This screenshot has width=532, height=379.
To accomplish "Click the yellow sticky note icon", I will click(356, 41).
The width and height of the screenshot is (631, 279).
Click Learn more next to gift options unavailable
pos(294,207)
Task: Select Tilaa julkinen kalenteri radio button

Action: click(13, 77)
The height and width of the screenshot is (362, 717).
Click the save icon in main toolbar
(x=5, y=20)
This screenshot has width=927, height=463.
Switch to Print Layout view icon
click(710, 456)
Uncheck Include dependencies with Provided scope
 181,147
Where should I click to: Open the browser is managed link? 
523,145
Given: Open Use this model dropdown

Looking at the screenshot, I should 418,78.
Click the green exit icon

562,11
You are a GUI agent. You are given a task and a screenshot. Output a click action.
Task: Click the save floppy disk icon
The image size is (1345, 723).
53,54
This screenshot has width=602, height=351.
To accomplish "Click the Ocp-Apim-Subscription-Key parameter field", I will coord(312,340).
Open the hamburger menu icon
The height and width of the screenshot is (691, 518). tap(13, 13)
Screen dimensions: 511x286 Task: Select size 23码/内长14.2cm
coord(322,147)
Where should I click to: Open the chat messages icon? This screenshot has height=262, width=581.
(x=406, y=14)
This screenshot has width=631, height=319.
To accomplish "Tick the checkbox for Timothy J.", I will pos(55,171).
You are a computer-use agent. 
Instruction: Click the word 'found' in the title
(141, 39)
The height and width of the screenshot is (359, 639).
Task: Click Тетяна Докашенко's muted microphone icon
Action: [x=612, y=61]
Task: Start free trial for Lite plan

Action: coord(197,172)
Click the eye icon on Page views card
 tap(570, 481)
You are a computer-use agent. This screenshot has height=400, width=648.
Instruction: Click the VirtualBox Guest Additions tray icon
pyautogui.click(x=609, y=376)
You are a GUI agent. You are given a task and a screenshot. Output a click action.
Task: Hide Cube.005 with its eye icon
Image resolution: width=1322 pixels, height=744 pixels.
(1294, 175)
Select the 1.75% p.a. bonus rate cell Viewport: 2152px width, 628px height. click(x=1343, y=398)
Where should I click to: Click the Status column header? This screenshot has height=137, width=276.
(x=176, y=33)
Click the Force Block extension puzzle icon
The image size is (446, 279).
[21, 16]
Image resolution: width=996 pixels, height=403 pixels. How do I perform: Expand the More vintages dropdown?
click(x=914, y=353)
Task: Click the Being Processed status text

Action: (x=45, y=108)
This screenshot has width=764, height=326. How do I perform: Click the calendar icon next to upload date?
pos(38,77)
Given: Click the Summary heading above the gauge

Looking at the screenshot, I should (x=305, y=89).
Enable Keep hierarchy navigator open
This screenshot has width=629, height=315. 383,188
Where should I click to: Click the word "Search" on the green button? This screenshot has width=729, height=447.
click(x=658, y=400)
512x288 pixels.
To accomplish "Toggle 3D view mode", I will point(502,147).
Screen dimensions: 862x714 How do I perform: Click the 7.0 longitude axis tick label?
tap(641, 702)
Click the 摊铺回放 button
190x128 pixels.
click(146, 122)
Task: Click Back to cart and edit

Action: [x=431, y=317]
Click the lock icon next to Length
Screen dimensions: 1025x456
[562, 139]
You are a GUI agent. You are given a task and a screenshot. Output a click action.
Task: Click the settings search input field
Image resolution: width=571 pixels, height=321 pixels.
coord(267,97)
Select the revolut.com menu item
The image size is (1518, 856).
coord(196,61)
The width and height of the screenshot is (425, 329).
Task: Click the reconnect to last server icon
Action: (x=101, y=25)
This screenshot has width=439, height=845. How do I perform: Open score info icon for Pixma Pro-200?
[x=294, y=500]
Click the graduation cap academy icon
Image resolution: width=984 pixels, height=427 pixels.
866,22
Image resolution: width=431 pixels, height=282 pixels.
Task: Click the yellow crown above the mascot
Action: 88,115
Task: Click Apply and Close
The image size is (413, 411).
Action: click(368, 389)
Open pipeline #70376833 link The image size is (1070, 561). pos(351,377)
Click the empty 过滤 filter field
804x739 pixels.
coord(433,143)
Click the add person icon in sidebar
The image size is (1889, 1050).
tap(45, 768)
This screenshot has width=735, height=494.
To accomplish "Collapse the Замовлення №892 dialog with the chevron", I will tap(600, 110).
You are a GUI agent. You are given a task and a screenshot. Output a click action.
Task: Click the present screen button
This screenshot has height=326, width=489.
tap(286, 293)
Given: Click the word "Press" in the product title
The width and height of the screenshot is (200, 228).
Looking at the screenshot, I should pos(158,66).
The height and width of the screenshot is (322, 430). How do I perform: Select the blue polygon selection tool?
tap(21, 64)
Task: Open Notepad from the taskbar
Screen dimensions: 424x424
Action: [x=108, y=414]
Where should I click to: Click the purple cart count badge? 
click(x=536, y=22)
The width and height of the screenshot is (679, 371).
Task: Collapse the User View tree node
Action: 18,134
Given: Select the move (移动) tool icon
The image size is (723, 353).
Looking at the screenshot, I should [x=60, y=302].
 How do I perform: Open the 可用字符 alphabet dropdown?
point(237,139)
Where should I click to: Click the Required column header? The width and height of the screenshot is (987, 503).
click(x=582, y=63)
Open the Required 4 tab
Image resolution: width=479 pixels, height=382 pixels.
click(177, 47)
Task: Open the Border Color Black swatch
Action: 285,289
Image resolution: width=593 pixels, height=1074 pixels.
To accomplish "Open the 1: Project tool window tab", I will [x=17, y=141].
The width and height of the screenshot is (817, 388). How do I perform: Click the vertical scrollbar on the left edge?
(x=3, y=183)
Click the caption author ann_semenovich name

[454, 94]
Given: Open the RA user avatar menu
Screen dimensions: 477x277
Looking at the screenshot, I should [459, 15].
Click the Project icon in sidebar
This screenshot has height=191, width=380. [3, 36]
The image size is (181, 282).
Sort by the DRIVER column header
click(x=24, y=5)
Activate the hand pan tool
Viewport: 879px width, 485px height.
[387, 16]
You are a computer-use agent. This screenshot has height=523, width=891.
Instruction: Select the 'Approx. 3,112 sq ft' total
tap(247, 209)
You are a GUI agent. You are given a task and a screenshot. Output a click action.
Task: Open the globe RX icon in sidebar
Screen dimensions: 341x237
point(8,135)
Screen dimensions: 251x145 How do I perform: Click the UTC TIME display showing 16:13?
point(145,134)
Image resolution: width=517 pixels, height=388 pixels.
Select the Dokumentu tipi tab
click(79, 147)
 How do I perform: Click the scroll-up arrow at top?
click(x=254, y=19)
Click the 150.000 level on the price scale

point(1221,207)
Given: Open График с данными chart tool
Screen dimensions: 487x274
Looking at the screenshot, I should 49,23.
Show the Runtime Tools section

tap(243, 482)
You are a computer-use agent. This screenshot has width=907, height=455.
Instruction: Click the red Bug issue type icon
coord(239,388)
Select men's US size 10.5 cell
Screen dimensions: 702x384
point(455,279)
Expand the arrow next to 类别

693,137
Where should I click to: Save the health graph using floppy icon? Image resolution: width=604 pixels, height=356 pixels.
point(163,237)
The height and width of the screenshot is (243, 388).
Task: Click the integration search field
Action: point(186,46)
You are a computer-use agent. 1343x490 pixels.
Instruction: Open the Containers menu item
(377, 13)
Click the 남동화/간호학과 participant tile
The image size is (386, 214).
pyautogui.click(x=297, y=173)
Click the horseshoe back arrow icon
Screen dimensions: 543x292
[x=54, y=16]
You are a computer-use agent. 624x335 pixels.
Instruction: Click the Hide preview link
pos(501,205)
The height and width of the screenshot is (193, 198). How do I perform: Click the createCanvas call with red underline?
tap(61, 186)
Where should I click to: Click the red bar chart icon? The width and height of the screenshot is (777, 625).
···
▸ BRIEF:
Copy the whole listing once more, exactly.

▸ EXERCISE OUTPUT:
This screenshot has width=532, height=379.
To accomplish "Click the yellow sticky note icon", I will click(356, 41).
The width and height of the screenshot is (631, 279).
Click Learn more next to gift options unavailable
pos(294,207)
Task: Select Tilaa julkinen kalenteri radio button

Action: click(13, 77)
The height and width of the screenshot is (362, 717).
Click the save icon in main toolbar
(x=5, y=20)
This screenshot has width=927, height=463.
Switch to Print Layout view icon
click(710, 456)
Uncheck Include dependencies with Provided scope
 181,147
Where should I click to: Open the browser is managed link? 
523,145
Given: Open Use this model dropdown

Looking at the screenshot, I should 418,78.
Click the green exit icon

562,11
You are a GUI agent. You are given a task and a screenshot. Output a click action.
Task: Click the save floppy disk icon
The image size is (1345, 723).
53,54
This screenshot has width=602, height=351.
To accomplish "Click the Ocp-Apim-Subscription-Key parameter field", I will coord(312,340).
Open the hamburger menu icon
The height and width of the screenshot is (691, 518). tap(13, 13)
Screen dimensions: 511x286 Task: Select size 23码/内长14.2cm
coord(322,147)
Where should I click to: Open the chat messages icon? This screenshot has height=262, width=581.
(x=406, y=14)
This screenshot has width=631, height=319.
To accomplish "Tick the checkbox for Timothy J.", I will pos(55,171).
You are a computer-use agent. 
Instruction: Click the word 'found' in the title
(141, 39)
The height and width of the screenshot is (359, 639).
Task: Click Тетяна Докашенко's muted microphone icon
Action: [x=612, y=61]
Task: Start free trial for Lite plan

Action: coord(197,172)
Click the eye icon on Page views card
 tap(570, 481)
You are a computer-use agent. This screenshot has height=400, width=648.
Instruction: Click the VirtualBox Guest Additions tray icon
pyautogui.click(x=609, y=376)
You are a GUI agent. You are given a task and a screenshot. Output a click action.
Task: Hide Cube.005 with its eye icon
Image resolution: width=1322 pixels, height=744 pixels.
(1294, 175)
Select the 1.75% p.a. bonus rate cell Viewport: 2152px width, 628px height. click(x=1343, y=398)
Where should I click to: Click the Status column header? This screenshot has height=137, width=276.
(x=176, y=33)
Click the Force Block extension puzzle icon
The image size is (446, 279).
[21, 16]
Image resolution: width=996 pixels, height=403 pixels. How do I perform: Expand the More vintages dropdown?
click(x=914, y=353)
Task: Click the Being Processed status text

Action: (x=45, y=108)
This screenshot has width=764, height=326. How do I perform: Click the calendar icon next to upload date?
pos(38,77)
Given: Click the Summary heading above the gauge

Looking at the screenshot, I should (x=305, y=89).
Enable Keep hierarchy navigator open
This screenshot has width=629, height=315. 383,188
Where should I click to: Click the word "Search" on the green button? This screenshot has width=729, height=447.
click(x=658, y=400)
512x288 pixels.
To accomplish "Toggle 3D view mode", I will point(502,147).
Screen dimensions: 862x714 How do I perform: Click the 7.0 longitude axis tick label?
tap(641, 702)
Click the 摊铺回放 button
190x128 pixels.
click(146, 122)
Task: Click Back to cart and edit

Action: [x=431, y=317]
Click the lock icon next to Length
Screen dimensions: 1025x456
[562, 139]
You are a GUI agent. You are given a task and a screenshot. Output a click action.
Task: Click the settings search input field
Image resolution: width=571 pixels, height=321 pixels.
coord(267,97)
Select the revolut.com menu item
The image size is (1518, 856).
coord(196,61)
The width and height of the screenshot is (425, 329).
Task: Click the reconnect to last server icon
Action: (x=101, y=25)
This screenshot has width=439, height=845. How do I perform: Open score info icon for Pixma Pro-200?
[x=294, y=500]
Click the graduation cap academy icon
Image resolution: width=984 pixels, height=427 pixels.
866,22
Image resolution: width=431 pixels, height=282 pixels.
Task: Click the yellow crown above the mascot
Action: 88,115
Task: Click Apply and Close
The image size is (413, 411).
Action: click(368, 389)
Open pipeline #70376833 link The image size is (1070, 561). pos(351,377)
Click the empty 过滤 filter field
804x739 pixels.
coord(433,143)
Click the add person icon in sidebar
The image size is (1889, 1050).
tap(45, 768)
This screenshot has width=735, height=494.
To accomplish "Collapse the Замовлення №892 dialog with the chevron", I will tap(600, 110).
You are a GUI agent. You are given a task and a screenshot. Output a click action.
Task: Click the present screen button
This screenshot has height=326, width=489.
tap(286, 293)
Given: Click the word "Press" in the product title
The width and height of the screenshot is (200, 228).
Looking at the screenshot, I should pos(158,66).
The height and width of the screenshot is (322, 430). How do I perform: Select the blue polygon selection tool?
tap(21, 64)
Task: Open Notepad from the taskbar
Screen dimensions: 424x424
Action: [x=108, y=414]
Where should I click to: Click the purple cart count badge? 
click(x=536, y=22)
The width and height of the screenshot is (679, 371).
Task: Collapse the User View tree node
Action: 18,134
Given: Select the move (移动) tool icon
The image size is (723, 353).
Looking at the screenshot, I should [x=60, y=302].
 How do I perform: Open the 可用字符 alphabet dropdown?
point(237,139)
Where should I click to: Click the Required column header? The width and height of the screenshot is (987, 503).
click(x=582, y=63)
Open the Required 4 tab
Image resolution: width=479 pixels, height=382 pixels.
click(177, 47)
Task: Open the Border Color Black swatch
Action: 285,289
Image resolution: width=593 pixels, height=1074 pixels.
To accomplish "Open the 1: Project tool window tab", I will [x=17, y=141].
The width and height of the screenshot is (817, 388). How do I perform: Click the vertical scrollbar on the left edge?
(x=3, y=183)
Click the caption author ann_semenovich name

[454, 94]
Given: Open the RA user avatar menu
Screen dimensions: 477x277
Looking at the screenshot, I should [459, 15].
Click the Project icon in sidebar
This screenshot has height=191, width=380. [3, 36]
The image size is (181, 282).
Sort by the DRIVER column header
click(x=24, y=5)
Activate the hand pan tool
Viewport: 879px width, 485px height.
[387, 16]
You are a computer-use agent. This screenshot has height=523, width=891.
Instruction: Select the 'Approx. 3,112 sq ft' total
tap(247, 209)
You are a GUI agent. You are given a task and a screenshot. Output a click action.
Task: Open the globe RX icon in sidebar
Screen dimensions: 341x237
point(8,135)
Screen dimensions: 251x145 How do I perform: Click the UTC TIME display showing 16:13?
point(145,134)
Image resolution: width=517 pixels, height=388 pixels.
Select the Dokumentu tipi tab
click(79, 147)
 How do I perform: Click the scroll-up arrow at top?
click(x=254, y=19)
Click the 150.000 level on the price scale

point(1221,207)
Given: Open График с данными chart tool
Screen dimensions: 487x274
Looking at the screenshot, I should 49,23.
Show the Runtime Tools section

tap(243, 482)
You are a computer-use agent. This screenshot has width=907, height=455.
Instruction: Click the red Bug issue type icon
coord(239,388)
Select men's US size 10.5 cell
Screen dimensions: 702x384
point(455,279)
Expand the arrow next to 类别

693,137
Where should I click to: Save the health graph using floppy icon? Image resolution: width=604 pixels, height=356 pixels.
point(163,237)
The height and width of the screenshot is (243, 388).
Task: Click the integration search field
Action: point(186,46)
You are a computer-use agent. 1343x490 pixels.
Instruction: Open the Containers menu item
(377, 13)
Click the 남동화/간호학과 participant tile
The image size is (386, 214).
pyautogui.click(x=297, y=173)
Click the horseshoe back arrow icon
Screen dimensions: 543x292
[x=54, y=16]
You are a computer-use agent. 624x335 pixels.
Instruction: Click the Hide preview link
pos(501,205)
The height and width of the screenshot is (193, 198). How do I perform: Click the createCanvas call with red underline?
tap(61, 186)
Where should I click to: Click the red bar chart icon? The width and height of the screenshot is (777, 625).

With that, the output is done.